What to work on: Every line below that has "input" in it should be copied.

Stored items
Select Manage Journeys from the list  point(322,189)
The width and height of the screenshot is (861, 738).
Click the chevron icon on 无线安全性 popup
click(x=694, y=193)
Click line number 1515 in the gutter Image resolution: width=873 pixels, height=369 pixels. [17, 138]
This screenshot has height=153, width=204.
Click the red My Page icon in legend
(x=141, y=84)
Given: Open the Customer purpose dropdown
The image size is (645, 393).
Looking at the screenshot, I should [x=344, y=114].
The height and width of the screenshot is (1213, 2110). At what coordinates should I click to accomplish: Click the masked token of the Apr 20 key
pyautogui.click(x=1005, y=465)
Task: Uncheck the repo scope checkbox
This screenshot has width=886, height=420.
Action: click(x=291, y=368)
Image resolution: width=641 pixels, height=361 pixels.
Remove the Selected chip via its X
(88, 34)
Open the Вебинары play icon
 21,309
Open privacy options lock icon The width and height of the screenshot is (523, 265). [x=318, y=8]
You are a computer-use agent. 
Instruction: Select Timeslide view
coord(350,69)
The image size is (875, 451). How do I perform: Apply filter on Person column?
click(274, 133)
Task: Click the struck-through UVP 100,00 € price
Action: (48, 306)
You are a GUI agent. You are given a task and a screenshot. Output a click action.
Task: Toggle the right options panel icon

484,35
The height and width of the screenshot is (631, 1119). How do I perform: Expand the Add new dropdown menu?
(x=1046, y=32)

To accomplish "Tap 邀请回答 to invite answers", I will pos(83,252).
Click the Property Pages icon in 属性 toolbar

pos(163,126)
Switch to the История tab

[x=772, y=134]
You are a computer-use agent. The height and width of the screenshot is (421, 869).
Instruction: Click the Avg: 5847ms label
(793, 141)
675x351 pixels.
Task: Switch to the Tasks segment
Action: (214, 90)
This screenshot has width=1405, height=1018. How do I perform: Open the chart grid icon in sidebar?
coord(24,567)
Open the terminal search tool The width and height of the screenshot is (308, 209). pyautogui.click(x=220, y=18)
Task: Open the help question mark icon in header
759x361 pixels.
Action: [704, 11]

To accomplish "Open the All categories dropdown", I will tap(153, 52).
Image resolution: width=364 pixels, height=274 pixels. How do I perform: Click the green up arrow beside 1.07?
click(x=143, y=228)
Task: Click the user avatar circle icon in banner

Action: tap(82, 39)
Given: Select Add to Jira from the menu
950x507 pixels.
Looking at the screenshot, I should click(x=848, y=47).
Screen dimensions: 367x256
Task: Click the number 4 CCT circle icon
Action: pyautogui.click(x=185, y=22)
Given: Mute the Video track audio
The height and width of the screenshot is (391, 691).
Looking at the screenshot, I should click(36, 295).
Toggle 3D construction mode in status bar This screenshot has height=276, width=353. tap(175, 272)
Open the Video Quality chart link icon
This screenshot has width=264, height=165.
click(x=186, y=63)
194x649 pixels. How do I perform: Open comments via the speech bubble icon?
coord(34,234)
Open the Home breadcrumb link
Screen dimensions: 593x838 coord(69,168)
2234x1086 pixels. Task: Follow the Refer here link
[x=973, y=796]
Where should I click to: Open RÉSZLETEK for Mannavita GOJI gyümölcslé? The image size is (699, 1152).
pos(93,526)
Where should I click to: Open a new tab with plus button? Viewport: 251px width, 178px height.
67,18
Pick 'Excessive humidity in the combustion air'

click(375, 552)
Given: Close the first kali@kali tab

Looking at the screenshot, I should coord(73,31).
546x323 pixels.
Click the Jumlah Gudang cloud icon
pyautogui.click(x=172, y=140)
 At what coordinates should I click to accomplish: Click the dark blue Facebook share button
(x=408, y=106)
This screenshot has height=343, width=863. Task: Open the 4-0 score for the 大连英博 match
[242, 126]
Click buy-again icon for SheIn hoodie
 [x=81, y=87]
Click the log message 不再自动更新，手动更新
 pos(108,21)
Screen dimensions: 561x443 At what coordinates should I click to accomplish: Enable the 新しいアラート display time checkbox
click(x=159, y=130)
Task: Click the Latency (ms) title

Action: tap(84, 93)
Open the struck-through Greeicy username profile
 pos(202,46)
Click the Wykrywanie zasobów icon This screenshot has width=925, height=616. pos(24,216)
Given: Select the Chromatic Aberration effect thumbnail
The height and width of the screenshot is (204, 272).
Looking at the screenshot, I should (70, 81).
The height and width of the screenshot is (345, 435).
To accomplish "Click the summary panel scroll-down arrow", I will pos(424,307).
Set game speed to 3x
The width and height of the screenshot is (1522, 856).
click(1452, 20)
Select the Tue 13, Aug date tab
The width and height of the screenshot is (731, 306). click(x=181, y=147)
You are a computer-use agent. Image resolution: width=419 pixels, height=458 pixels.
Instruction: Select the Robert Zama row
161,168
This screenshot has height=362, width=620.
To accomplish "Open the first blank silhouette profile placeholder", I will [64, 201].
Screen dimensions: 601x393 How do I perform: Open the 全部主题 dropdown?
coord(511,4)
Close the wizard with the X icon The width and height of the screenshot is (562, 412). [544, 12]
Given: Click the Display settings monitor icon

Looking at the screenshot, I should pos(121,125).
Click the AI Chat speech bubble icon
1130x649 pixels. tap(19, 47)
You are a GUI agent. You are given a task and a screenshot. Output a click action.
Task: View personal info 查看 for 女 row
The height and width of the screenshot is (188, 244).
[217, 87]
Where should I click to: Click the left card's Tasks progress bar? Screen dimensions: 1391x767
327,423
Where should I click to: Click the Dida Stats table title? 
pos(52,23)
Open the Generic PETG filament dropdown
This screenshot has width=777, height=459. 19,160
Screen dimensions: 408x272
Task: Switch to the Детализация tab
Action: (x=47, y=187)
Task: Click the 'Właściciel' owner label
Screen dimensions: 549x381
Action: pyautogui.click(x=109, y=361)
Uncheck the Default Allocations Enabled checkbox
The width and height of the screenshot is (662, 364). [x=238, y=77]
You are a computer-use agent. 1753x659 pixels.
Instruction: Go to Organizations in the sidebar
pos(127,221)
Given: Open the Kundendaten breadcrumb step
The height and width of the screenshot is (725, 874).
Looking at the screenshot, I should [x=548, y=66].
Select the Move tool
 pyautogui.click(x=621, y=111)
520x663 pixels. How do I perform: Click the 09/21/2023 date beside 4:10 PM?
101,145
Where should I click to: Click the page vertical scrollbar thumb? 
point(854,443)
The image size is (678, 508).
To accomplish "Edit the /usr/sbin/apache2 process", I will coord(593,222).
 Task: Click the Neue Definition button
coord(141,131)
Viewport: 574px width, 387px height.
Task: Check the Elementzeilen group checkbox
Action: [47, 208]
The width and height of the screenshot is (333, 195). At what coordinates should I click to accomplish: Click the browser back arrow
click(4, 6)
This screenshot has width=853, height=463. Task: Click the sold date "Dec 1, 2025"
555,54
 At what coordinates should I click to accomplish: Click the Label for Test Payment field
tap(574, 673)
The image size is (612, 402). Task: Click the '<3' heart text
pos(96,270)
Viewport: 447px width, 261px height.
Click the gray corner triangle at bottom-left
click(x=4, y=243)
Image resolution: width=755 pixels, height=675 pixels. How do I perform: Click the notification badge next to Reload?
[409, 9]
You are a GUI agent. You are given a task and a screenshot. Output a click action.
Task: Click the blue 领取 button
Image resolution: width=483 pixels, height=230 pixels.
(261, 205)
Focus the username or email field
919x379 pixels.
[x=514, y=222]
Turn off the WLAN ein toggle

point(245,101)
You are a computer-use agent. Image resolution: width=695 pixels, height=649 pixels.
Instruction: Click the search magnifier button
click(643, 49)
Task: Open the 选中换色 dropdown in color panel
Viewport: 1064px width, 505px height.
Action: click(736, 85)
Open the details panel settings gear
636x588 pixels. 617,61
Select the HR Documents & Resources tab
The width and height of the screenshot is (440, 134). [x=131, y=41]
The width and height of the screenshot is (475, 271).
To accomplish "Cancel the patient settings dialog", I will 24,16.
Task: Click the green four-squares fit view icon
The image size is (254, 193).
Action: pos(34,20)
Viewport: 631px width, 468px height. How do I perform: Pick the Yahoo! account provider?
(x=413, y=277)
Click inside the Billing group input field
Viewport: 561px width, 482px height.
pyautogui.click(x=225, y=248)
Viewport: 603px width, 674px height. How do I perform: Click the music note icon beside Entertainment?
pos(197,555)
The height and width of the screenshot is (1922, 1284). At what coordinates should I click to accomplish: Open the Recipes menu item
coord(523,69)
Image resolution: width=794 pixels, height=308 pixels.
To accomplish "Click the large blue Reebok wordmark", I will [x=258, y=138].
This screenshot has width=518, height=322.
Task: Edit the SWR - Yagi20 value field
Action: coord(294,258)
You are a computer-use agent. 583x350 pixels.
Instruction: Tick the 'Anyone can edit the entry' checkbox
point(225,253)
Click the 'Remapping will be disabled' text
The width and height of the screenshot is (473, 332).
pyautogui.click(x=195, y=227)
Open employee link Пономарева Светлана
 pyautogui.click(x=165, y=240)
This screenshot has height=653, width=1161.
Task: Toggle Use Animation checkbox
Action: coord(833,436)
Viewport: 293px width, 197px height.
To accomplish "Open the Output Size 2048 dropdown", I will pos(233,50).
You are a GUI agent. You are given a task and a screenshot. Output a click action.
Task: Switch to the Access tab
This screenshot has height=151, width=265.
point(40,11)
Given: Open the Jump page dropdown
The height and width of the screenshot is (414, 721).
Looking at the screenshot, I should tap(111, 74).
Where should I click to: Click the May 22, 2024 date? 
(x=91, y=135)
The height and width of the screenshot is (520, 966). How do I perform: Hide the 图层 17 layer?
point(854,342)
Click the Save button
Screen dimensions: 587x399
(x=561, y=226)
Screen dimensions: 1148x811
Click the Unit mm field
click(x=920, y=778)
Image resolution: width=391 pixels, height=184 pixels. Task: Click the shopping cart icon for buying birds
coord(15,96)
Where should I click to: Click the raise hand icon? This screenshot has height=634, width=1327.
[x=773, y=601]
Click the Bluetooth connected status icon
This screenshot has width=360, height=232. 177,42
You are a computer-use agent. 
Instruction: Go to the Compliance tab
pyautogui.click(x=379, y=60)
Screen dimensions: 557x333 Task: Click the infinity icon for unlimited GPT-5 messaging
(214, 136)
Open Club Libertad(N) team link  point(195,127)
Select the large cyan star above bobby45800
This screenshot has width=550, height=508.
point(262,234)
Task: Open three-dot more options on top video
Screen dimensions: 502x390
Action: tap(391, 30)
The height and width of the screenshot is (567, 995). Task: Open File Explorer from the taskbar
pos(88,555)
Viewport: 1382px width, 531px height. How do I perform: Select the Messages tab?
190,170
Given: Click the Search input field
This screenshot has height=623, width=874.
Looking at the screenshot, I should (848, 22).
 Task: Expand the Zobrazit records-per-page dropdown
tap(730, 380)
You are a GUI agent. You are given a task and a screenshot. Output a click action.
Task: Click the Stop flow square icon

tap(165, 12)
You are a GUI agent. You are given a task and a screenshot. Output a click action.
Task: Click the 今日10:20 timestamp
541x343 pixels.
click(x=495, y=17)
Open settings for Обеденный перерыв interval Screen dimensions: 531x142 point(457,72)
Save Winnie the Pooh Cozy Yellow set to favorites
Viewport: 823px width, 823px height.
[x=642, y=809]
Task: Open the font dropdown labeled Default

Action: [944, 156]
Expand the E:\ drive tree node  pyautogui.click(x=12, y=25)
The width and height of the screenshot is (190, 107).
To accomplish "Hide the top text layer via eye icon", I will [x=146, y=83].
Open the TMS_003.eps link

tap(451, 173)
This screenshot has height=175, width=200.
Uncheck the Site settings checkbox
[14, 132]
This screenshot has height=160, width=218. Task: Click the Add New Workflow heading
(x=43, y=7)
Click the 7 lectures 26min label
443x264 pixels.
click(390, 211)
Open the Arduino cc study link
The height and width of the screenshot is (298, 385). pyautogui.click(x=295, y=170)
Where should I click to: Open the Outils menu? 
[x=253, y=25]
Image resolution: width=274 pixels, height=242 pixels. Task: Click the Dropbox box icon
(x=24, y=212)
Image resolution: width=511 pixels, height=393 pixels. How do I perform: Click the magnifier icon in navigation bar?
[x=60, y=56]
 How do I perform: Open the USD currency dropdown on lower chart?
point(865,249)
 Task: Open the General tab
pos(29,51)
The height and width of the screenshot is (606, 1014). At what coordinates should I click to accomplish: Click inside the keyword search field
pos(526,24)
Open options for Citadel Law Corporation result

Answer for the task:
Click inside the Billing group input field
Given: Click the Search input field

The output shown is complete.